— start of TEXT SECTION —

Replacement for GMP: Update

skaller skaller at users.sourceforge.net
Sat Aug 12 20:34:14 EDT 2006


On Sat, 2006-08-12 at 16:58 +0400, Bulat Ziganshin wrote:
> Hello skaller,

hi .. :)

> > The problem will occur if the 'stack' is aged: in that case
> > the sweep can miss the mutation and reap a live object.
> 
> well, i don't know how updatable vars in stack interoperate with GC.
> let's someone else answer this question.

I know very little about Haskell, let alone GHC internals
(I'm mainly using Ocaml at the moment, to implement my
own programming language).

Haskell seems to be on the right track in many ways: I view the
desirable upgrade path for programmers as roughly:

C --> C++ --> Felix --> ML --> Haskell

which represents a gradual move towards a more functional
and declarative style. It is not just that this is 
'easier to reason about' for the human programmer, and thus
provide better ways of ensuring correctness, but also that
it is 'easier to reason about' for machine algorithms,
and thus provides for better optimisation and much faster code.

The move to multi-processing on desktop computers seems to
accelerate the need for better languages than C++ (don't even
mention that J*** language .. :)

>  but afaik GHC 6.5 supports
> multi-cpu execution of multiple Haskell threads (which makes it a
> better language for modern multi-core cpus), tail-call optimization
> and 2-generation GC (actually, it supports any number of generations).
> also, GHC supports mutable arrays. you search GHC bug tickets for one
> that optimized GC with mutable vars: in ghc64 _each_ GC, including
> minor ones need to scan _every_ updatable reference (IORef/STRef) and
> _each_ element of _every_ updatable array (IOArray/STArray) and this
> significantly slowdowns many programs, including GHC itself. in ghc65
> better scheme now used

Cool. I guess what I'm saying is: there seems to be a contradiction
between multi-processing and mutation, perhaps more specifically
shared state. The tail-rec and array optimisation stuff may map
functional code to a procedural model, and obtain good performance
on a uni-processor.. but perhaps it does so at the cost of
bad performance on a multi-processor?

It may turn out that the underlying reason for preferring a
lazy purely functional high level programming language is 
also a reason for a similar low level execution model.

In particular .. it seems to me it defeats high performance
garbage collection of the very kind Haskell already uses.
The issue isn't making the collector faster .. but being
able to run it asynchronously. We all surely conceive the
functional model as constructive: you make new objects
as you need them, but never change old ones. This is basically
how 'mathematics' works. You don't worry about objects you
don't need any more. Since we don't have infinite memory
on real computers, we use a garbage collector to recycle
the unreachable store. And we all 'conceive' that as
a transparent background process.

Clearly, we need not just an asynchronous reaper -- we
also need to be able to execute multiple reapers in 
parallel, otherwise the system will not scale to a large
number of CPUs.

But the state of the art is then two stages behind the
requirement: Haskell still has to 'world stop' threads
to do a major collection. My suggestion that the cause
of this is precisely that it is possible to age the
independent per thread young heaps so that the aged
objects, now in the shared major heap, are mutable.

— end of TEXT SECTION —
— start of RAW DATA —

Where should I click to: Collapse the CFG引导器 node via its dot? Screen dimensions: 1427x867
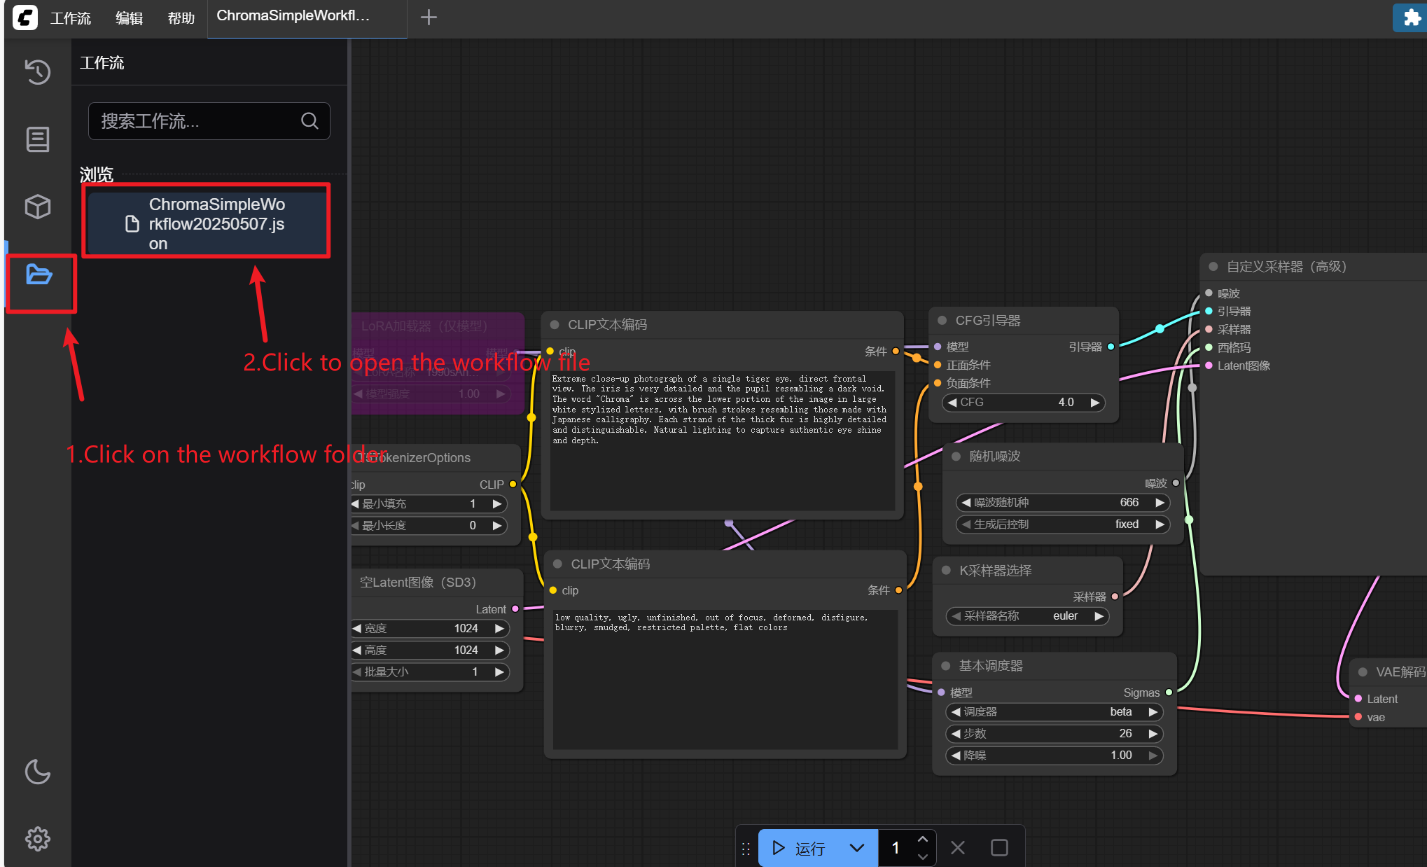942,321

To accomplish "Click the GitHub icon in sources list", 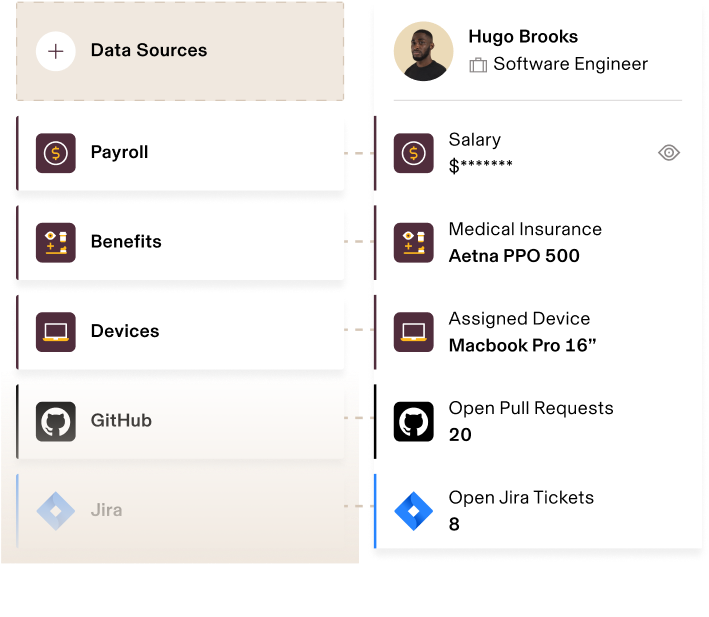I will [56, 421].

— end of RAW DATA —
— start of RAW DATA —

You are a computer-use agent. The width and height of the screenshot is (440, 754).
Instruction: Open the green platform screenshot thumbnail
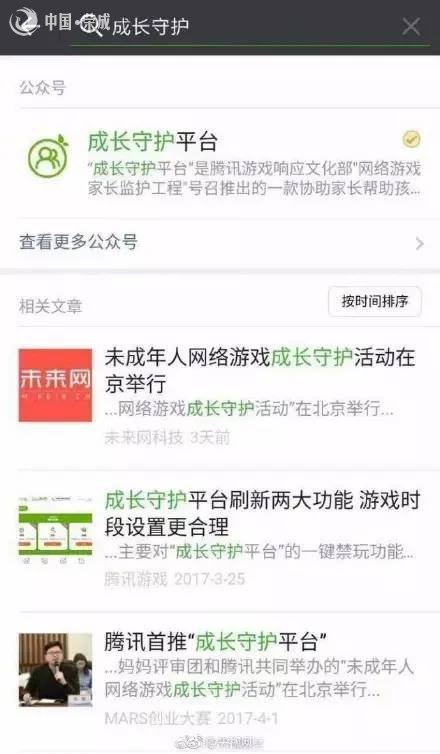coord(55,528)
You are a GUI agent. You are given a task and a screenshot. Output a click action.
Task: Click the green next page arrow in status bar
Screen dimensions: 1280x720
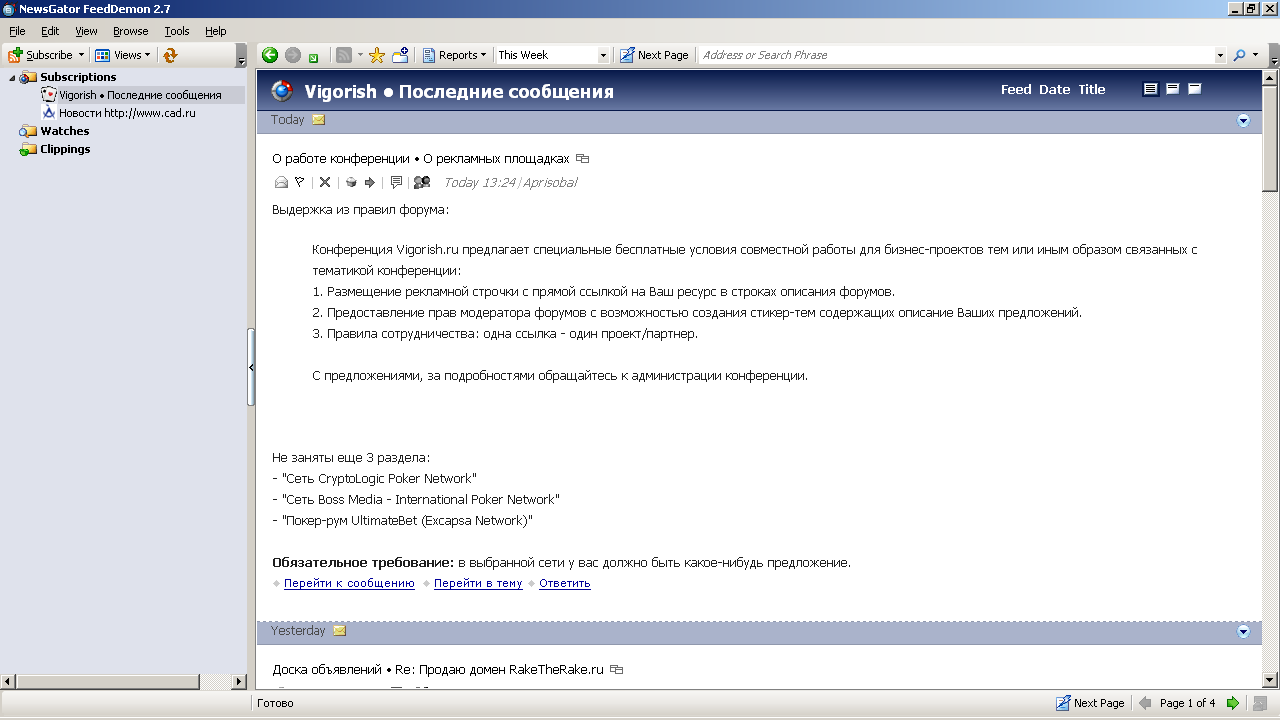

— end of RAW DATA —

→ **WHAT YOU SHOULD DO**
Reproduce word for word the passage of the mailing-list post on Haskell and garbage collection that runs from "C --> C++ --> Felix" to "much faster code.".

→ **EXERCISE RESPONSE**
C --> C++ --> Felix --> ML --> Haskell

which represents a gradual move towards a more functional
and declarative style. It is not just that this is 
'easier to reason about' for the human programmer, and thus
provide better ways of ensuring correctness, but also that
it is 'easier to reason about' for machine algorithms,
and thus provides for better optimisation and much faster code.